Data section below:

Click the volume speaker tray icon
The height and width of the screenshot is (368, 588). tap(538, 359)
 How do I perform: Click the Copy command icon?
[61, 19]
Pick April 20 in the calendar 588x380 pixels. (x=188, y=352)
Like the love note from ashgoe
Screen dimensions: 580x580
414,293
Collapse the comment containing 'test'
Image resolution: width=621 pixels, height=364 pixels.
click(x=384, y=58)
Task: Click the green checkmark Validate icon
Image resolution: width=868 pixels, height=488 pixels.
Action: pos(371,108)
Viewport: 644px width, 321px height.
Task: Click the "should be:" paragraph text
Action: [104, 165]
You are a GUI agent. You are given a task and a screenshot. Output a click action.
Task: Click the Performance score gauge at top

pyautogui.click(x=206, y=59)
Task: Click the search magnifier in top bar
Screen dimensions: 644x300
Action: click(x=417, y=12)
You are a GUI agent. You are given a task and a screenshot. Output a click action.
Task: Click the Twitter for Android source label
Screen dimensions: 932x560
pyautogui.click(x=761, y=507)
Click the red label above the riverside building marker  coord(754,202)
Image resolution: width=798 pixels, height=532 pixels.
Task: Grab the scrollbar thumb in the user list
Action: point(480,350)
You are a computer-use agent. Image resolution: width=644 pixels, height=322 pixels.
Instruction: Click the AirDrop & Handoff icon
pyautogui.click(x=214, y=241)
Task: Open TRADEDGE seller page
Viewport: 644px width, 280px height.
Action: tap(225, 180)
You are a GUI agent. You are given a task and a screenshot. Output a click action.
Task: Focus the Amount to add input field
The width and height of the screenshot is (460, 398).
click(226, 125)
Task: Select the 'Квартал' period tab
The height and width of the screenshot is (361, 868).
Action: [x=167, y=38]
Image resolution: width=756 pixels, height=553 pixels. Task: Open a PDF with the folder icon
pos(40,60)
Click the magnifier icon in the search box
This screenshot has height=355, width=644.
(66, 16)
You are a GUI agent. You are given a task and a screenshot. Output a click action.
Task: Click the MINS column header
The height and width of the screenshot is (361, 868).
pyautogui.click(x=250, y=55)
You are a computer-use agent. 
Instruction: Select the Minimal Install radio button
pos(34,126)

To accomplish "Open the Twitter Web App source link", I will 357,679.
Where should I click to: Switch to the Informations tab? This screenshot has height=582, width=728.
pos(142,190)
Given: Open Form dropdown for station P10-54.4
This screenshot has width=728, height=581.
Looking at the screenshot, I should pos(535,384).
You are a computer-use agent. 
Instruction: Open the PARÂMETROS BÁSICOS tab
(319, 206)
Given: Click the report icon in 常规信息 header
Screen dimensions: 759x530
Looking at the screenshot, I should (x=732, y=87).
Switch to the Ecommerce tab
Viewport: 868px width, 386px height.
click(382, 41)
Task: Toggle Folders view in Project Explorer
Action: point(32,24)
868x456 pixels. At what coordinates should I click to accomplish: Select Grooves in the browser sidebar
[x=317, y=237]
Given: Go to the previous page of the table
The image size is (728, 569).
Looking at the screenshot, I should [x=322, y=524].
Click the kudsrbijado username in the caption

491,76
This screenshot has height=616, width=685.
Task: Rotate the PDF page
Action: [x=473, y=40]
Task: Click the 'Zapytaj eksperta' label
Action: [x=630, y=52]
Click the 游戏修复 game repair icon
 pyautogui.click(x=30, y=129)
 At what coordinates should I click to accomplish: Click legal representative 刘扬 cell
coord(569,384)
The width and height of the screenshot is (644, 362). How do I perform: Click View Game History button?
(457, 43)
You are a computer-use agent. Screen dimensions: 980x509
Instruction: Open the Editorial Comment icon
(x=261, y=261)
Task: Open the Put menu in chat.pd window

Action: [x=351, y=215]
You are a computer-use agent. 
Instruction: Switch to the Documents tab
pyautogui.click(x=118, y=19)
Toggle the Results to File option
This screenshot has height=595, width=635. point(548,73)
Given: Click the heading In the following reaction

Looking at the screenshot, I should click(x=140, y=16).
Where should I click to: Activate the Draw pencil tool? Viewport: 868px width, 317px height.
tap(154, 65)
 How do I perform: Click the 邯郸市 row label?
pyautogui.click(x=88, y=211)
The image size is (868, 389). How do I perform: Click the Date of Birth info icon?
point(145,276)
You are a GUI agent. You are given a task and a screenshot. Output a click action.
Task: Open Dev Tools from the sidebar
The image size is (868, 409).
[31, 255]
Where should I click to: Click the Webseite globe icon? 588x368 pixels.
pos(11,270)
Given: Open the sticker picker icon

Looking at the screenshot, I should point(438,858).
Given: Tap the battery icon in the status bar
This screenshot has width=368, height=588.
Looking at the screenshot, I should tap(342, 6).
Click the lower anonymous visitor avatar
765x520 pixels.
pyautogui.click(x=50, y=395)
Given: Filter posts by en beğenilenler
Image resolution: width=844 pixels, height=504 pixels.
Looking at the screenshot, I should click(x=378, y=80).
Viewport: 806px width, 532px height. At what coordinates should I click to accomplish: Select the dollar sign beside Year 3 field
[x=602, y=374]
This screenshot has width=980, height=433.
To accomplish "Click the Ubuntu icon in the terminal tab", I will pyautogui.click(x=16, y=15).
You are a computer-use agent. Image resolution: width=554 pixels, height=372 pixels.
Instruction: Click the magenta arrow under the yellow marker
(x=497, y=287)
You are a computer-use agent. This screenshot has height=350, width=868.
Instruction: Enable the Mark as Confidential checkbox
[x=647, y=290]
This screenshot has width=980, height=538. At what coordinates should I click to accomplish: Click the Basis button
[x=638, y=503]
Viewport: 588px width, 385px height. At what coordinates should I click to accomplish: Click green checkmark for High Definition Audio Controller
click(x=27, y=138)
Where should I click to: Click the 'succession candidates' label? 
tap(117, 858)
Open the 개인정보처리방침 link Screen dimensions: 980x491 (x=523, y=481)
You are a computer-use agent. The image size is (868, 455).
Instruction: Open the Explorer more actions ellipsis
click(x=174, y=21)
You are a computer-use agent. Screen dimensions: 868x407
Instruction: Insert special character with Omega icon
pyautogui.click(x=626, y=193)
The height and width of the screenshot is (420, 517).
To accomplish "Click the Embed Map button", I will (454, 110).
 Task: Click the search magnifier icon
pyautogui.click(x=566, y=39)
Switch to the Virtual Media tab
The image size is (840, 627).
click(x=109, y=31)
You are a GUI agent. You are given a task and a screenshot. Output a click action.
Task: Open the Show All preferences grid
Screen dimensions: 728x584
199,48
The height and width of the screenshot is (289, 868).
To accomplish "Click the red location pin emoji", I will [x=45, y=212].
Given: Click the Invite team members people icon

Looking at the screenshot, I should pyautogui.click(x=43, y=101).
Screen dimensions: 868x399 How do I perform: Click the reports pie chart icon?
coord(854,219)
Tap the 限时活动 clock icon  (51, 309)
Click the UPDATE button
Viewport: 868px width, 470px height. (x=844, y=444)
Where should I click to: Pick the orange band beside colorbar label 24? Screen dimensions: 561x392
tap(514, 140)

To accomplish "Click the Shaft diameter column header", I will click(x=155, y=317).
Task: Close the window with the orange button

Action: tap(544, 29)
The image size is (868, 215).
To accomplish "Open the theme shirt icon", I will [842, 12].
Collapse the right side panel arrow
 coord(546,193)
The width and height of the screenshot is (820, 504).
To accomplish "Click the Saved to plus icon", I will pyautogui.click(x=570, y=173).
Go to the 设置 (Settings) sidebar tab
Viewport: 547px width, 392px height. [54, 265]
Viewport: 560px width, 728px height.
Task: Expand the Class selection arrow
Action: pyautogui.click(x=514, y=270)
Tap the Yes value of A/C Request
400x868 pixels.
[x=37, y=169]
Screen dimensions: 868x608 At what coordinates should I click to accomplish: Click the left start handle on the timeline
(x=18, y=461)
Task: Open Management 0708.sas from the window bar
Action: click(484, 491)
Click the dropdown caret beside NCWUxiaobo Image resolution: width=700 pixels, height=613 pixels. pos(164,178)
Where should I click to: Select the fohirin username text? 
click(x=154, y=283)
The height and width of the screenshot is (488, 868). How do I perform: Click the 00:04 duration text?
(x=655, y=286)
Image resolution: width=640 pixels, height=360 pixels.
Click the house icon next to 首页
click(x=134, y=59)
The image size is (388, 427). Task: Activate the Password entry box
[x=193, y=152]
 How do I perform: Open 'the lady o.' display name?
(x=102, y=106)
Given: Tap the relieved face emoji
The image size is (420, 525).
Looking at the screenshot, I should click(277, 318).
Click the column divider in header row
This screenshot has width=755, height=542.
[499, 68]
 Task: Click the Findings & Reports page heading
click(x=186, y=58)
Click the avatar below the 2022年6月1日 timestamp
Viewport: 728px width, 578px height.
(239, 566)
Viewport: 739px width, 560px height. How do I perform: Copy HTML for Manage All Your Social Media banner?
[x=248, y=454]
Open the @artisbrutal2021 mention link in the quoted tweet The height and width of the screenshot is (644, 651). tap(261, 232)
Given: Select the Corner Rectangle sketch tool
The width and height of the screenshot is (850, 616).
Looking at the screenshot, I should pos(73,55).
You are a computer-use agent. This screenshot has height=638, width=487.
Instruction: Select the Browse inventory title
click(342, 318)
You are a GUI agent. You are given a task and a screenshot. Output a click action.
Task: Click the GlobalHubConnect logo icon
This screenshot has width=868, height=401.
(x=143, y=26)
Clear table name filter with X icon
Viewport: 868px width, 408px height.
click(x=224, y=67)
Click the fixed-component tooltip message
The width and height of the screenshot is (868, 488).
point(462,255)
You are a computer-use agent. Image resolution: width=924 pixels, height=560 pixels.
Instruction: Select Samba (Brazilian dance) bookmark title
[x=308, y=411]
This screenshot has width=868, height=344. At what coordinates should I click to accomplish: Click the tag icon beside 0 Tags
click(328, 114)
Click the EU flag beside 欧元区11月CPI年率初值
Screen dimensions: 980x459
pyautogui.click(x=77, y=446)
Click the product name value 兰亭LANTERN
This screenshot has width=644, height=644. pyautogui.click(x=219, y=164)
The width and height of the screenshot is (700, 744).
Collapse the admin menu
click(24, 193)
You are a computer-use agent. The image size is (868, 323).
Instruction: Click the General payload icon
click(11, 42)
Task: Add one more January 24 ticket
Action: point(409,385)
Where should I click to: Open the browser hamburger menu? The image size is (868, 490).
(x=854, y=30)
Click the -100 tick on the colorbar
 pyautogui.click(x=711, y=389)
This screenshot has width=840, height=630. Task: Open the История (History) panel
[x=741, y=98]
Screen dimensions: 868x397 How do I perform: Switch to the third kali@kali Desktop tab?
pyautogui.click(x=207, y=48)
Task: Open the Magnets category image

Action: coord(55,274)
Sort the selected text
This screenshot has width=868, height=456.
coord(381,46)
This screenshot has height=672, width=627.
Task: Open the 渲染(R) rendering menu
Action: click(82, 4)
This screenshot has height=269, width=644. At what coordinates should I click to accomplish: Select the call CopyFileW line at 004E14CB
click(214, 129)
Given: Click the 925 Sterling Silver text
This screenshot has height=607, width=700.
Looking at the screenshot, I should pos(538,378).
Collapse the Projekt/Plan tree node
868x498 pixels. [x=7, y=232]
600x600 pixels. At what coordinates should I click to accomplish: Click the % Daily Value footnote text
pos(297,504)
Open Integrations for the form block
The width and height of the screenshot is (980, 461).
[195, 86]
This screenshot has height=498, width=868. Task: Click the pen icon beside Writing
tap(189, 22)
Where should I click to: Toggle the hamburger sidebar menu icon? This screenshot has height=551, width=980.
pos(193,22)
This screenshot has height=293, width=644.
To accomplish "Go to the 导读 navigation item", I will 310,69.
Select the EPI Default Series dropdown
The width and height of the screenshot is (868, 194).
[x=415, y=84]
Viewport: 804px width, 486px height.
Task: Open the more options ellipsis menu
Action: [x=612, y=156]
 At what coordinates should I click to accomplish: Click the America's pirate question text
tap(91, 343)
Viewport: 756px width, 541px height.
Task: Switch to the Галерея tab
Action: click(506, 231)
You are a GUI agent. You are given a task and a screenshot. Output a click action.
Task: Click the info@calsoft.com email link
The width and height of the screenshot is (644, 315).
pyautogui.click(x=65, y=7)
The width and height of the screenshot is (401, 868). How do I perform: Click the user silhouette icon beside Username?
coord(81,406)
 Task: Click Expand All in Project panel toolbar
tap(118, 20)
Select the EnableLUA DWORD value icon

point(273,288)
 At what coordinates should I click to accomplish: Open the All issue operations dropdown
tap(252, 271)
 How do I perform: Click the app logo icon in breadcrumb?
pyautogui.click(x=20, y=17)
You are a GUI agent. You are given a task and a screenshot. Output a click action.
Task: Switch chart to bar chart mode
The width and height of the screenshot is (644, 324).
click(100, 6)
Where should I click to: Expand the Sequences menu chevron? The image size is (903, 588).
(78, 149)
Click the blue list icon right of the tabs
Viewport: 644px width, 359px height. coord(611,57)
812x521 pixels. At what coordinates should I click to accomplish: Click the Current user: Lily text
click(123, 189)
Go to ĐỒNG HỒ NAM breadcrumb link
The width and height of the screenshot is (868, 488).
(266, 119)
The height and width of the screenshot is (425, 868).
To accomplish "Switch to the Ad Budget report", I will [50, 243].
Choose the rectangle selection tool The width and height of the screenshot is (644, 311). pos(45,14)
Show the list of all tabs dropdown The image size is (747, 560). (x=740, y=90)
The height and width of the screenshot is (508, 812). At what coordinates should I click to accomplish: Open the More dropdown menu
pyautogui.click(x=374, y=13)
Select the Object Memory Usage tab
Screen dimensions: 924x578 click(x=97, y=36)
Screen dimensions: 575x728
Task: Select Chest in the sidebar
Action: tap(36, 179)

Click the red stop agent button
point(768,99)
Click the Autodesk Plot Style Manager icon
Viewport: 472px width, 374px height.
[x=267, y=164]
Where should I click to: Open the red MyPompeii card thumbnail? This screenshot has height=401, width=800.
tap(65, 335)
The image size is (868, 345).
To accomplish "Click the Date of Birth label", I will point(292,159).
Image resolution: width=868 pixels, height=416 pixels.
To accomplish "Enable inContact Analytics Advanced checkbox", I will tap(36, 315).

End of Data section.

[Exercise aim]
In the listing above, locate the line containing "Task: Close the window with the orange button" and the line containing "Tap the Yes value of A/C Request". Transcribe those two lines and everything between them, exactly as written.

[Answer to this problem]
Task: Close the window with the orange button

Action: tap(544, 29)
The image size is (868, 215).
To accomplish "Open the theme shirt icon", I will [842, 12].
Collapse the right side panel arrow
 coord(546,193)
The width and height of the screenshot is (820, 504).
To accomplish "Click the Saved to plus icon", I will pyautogui.click(x=570, y=173).
Go to the 设置 (Settings) sidebar tab
Viewport: 547px width, 392px height. [54, 265]
Viewport: 560px width, 728px height.
Task: Expand the Class selection arrow
Action: pyautogui.click(x=514, y=270)
Tap the Yes value of A/C Request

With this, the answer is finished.